Records:
* * * * * * *
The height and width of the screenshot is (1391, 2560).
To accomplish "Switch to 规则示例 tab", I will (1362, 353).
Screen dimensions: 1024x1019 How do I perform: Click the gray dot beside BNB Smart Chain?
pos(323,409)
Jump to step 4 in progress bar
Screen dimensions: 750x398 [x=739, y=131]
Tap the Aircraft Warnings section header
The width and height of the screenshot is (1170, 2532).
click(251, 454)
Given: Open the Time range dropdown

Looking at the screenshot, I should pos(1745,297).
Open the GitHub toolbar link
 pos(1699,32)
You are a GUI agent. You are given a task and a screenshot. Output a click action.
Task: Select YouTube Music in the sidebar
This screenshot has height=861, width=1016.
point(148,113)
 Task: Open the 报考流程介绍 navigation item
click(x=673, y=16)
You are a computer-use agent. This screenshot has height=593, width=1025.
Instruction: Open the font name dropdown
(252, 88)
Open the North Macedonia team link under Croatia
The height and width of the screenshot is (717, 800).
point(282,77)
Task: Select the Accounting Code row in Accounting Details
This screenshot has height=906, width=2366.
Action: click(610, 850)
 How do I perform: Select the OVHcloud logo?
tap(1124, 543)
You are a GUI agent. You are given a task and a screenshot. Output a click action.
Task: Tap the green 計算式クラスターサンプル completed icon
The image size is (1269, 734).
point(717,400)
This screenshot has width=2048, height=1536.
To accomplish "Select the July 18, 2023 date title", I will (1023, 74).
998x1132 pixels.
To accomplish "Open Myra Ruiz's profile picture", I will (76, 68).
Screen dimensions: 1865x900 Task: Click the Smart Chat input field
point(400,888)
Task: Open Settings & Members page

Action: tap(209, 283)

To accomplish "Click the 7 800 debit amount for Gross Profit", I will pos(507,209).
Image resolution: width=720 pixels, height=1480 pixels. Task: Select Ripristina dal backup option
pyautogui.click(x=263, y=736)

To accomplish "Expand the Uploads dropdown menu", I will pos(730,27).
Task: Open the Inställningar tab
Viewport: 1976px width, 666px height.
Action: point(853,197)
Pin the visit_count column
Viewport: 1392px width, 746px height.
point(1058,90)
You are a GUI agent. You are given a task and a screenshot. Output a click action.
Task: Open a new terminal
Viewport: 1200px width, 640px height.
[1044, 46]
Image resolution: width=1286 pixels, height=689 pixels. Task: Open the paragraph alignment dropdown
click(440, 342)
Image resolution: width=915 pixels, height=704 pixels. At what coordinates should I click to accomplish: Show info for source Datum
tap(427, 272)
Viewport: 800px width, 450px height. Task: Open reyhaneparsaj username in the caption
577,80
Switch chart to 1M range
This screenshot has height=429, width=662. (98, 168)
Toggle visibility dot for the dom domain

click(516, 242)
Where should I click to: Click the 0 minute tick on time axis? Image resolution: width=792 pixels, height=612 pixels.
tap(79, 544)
* * * * * * *
Challenge: Rewrite the listing above, replacing "dropdown" with "drop-down" wherever it occurs and leaving everything else unchanged.

Solution for this task:
The height and width of the screenshot is (1391, 2560).
To accomplish "Switch to 规则示例 tab", I will (1362, 353).
Screen dimensions: 1024x1019 How do I perform: Click the gray dot beside BNB Smart Chain?
pos(323,409)
Jump to step 4 in progress bar
Screen dimensions: 750x398 [x=739, y=131]
Tap the Aircraft Warnings section header
The width and height of the screenshot is (1170, 2532).
click(251, 454)
Given: Open the Time range drop-down

Looking at the screenshot, I should pos(1745,297).
Open the GitHub toolbar link
 pos(1699,32)
You are a GUI agent. You are given a task and a screenshot. Output a click action.
Task: Select YouTube Music in the sidebar
This screenshot has height=861, width=1016.
point(148,113)
 Task: Open the 报考流程介绍 navigation item
click(x=673, y=16)
You are a computer-use agent. This screenshot has height=593, width=1025.
Instruction: Open the font name drop-down
(252, 88)
Open the North Macedonia team link under Croatia
The height and width of the screenshot is (717, 800).
point(282,77)
Task: Select the Accounting Code row in Accounting Details
This screenshot has height=906, width=2366.
Action: click(610, 850)
 How do I perform: Select the OVHcloud logo?
tap(1124, 543)
You are a GUI agent. You are given a task and a screenshot. Output a click action.
Task: Tap the green 計算式クラスターサンプル completed icon
The image size is (1269, 734).
point(717,400)
This screenshot has width=2048, height=1536.
To accomplish "Select the July 18, 2023 date title", I will (1023, 74).
998x1132 pixels.
To accomplish "Open Myra Ruiz's profile picture", I will (76, 68).
Screen dimensions: 1865x900 Task: Click the Smart Chat input field
point(400,888)
Task: Open Settings & Members page

Action: tap(209, 283)

To accomplish "Click the 7 800 debit amount for Gross Profit", I will pos(507,209).
Image resolution: width=720 pixels, height=1480 pixels. Task: Select Ripristina dal backup option
pyautogui.click(x=263, y=736)

To accomplish "Expand the Uploads drop-down menu", I will pos(730,27).
Task: Open the Inställningar tab
Viewport: 1976px width, 666px height.
Action: point(853,197)
Pin the visit_count column
Viewport: 1392px width, 746px height.
point(1058,90)
You are a GUI agent. You are given a task and a screenshot. Output a click action.
Task: Open a new terminal
Viewport: 1200px width, 640px height.
[1044, 46]
Image resolution: width=1286 pixels, height=689 pixels. Task: Open the paragraph alignment drop-down
click(440, 342)
Image resolution: width=915 pixels, height=704 pixels. At what coordinates should I click to accomplish: Show info for source Datum
tap(427, 272)
Viewport: 800px width, 450px height. Task: Open reyhaneparsaj username in the caption
577,80
Switch chart to 1M range
This screenshot has height=429, width=662. (98, 168)
Toggle visibility dot for the dom domain

click(516, 242)
Where should I click to: Click the 0 minute tick on time axis? Image resolution: width=792 pixels, height=612 pixels.
tap(79, 544)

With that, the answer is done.